SHARPSVILLE—Before Ray Andel’s tenants left the picnic on the lawn of Trail Blazer Building Apartments, the property owner wanted to make sure the still-displaced residents had a chance to “face the dragon.”
Fire broke out on the ground floor of the schoolhouse-turned apartment complex in the early-morning hours on Aug. 1 and displaced 22 residents due to severe smoke damage. A resident at the apartment complex, 25-year-old Courtney Speir-Chrastina, has been charged with starting the fire.
Andel organized the picnic Friday to answer questions from the still-displaced residents and give an update on the status of the building.
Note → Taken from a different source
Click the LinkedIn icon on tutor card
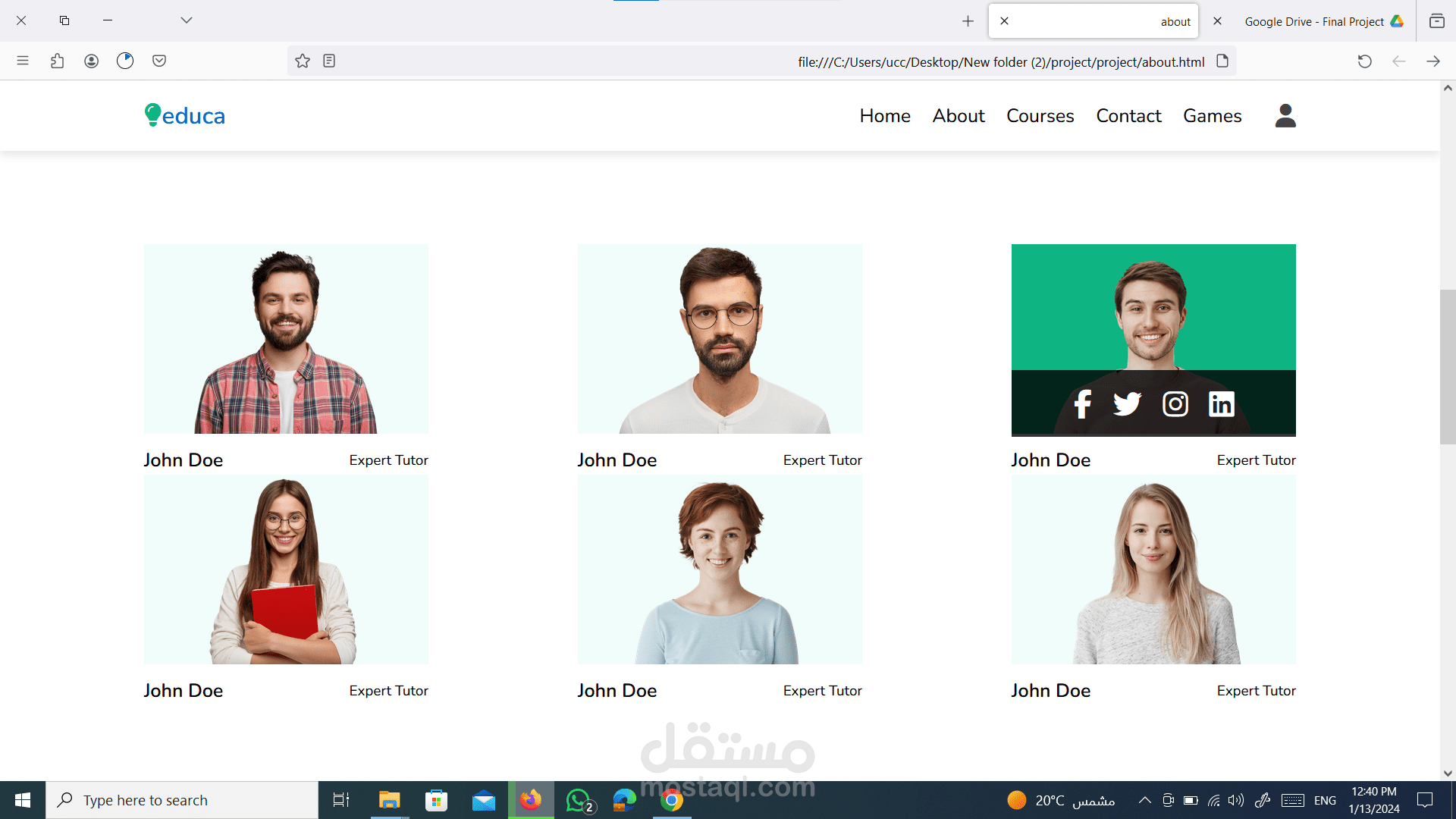Image resolution: width=1456 pixels, height=819 pixels. [x=1221, y=404]
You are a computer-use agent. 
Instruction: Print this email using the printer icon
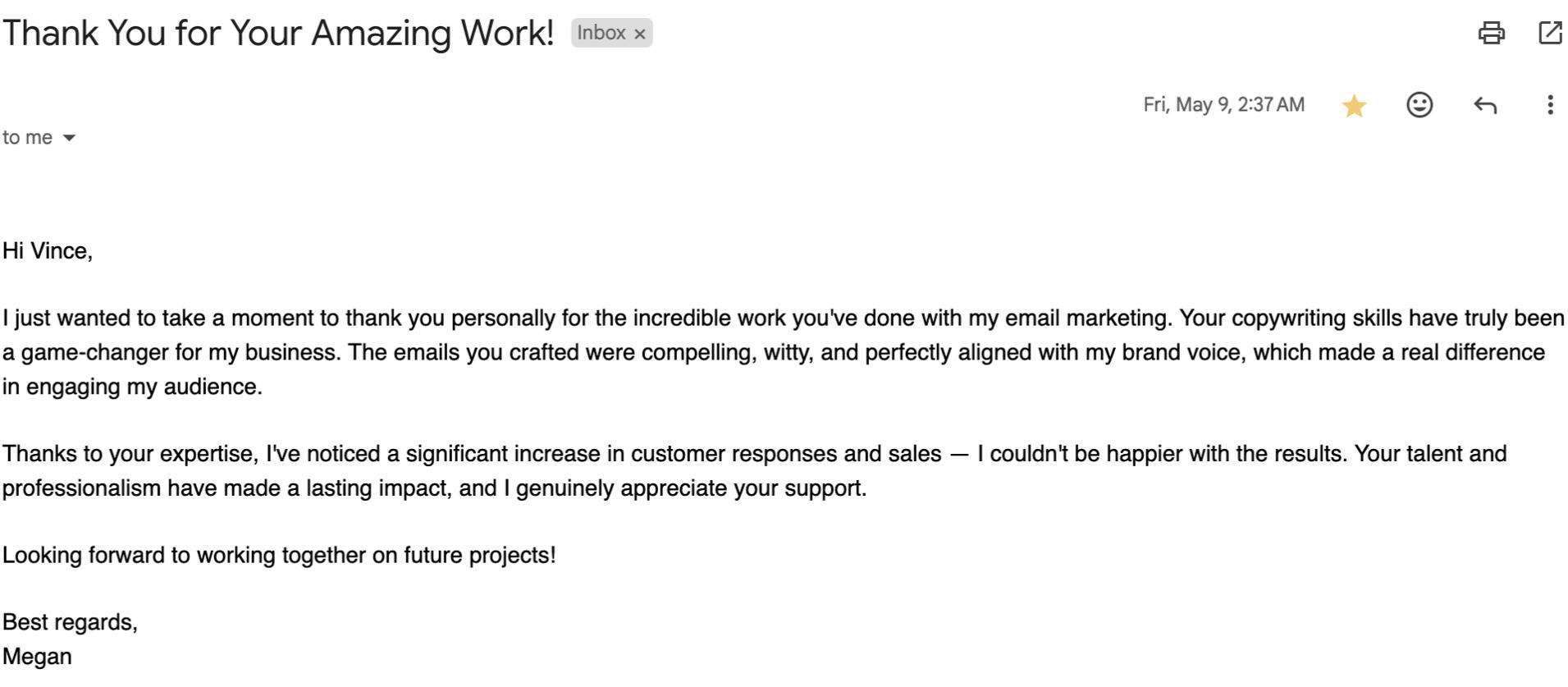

But the property owner also hoped to provide his tenants with some closure by showing them the site of the fire and explaining the events of that night, as he knows them.
“You need mental closure,” Andel said. “We do a crappy job of dealing with change as a society. We need to have this picnic to address the change they are going through.”
After a roughly hour-long information session, Andel showed the tenants to the ground floor of the apartment where the fire was started outside of Speir-Chrastina’s unit.
The apartment hallway’s white walls were darkened with soot as Andel led tenants down the apartment corridor. Once the group reached the fire’s source, Andel pointed out four small charred spots, roughly one foot in diameter, on the floor where the fire was ignited.
Andel then invited the residents into Chrastina-Speir’s former unit. Fire investigators had already ripped up the unit’s carpeting, he said, but the smell of gasoline still remained. Before the carpets were removed, Andel said he was told by fire investigators that gas stains covered the carpet and bedding in the unit.
“The intent was to catch this on fire,” he said as he pointed into the apartment. Andel then turned his attention to the charred entrance door of Speir-Chrastina’s unit, which he said was shut when the fire started. “This door could have saved everyone’s lives.”
Jim Costello, 67, been living at Trail Blazer Apartments since 2001, but his association with the building goes back much further than that. His current unit was also his homeroom when he was a student at the Sharpsville school in the 1960s.
Costello chose not to “face the dragon” Friday.
“I just have no desire,” he said. “But I’ll be OK as long as I can come back to my home. I don’t want to live anywhere else.
Costello said he was awakened at roughly 2:30 a.m. Aug. 1 to the sound of a neighbor banging on his door.
“I opened the door and faced a wall of smoke,” Costello said. “I couldn’t see my hand in front of my face.”
For now, Costello is staying at the Quality Inn in Hermitage, but he has confidence Andel will get everyone back home as soon as possible.
“He’s doing everything he can to get us back in,” Costello said of his landlord. “He’s working his butt off.”
Andel said Servpro, the company in charge of the fire cleanup, is still evaluating damage inside the building. Until the assessment is completed, Andel said he did not have a timetable for when the still-displaced residents will be able to return home, if they choose to.
So far, he said, the damages are up to $86,000 and still climbing.
“It’s sad to know how much damage was done considering how small the area of the fire is,” Andel said.
Aside from structural damage, Andel said most of the tenants’ food and refrigerators would need to be discarded due to smoke damage. Upon hearing that news, Andel said Mercer County State Bank reached out to him and offered to start a food drive for affected residents.
“And they were actually the ones to reach out to me,” he said.
Last week’s fire hit especially close to home for Andel, who got emotional when talking about a fire in Meadville in 1984 that claimed the life of his aunt, along with seven children.
“I just didn’t think (fire) would strike again,” he said.
State Rep. Mark Longietti, D-7, Hermitage, and Sharpsville City Manager Ken Robertson both attended Thursday’s picnic, and Andel said he was touched by the amount of community support for him and his residents, whom he refers to as his “extended family.”
“It’s tough,” he said. “Not only was I sucker punched, but my extended family was sucker punched.”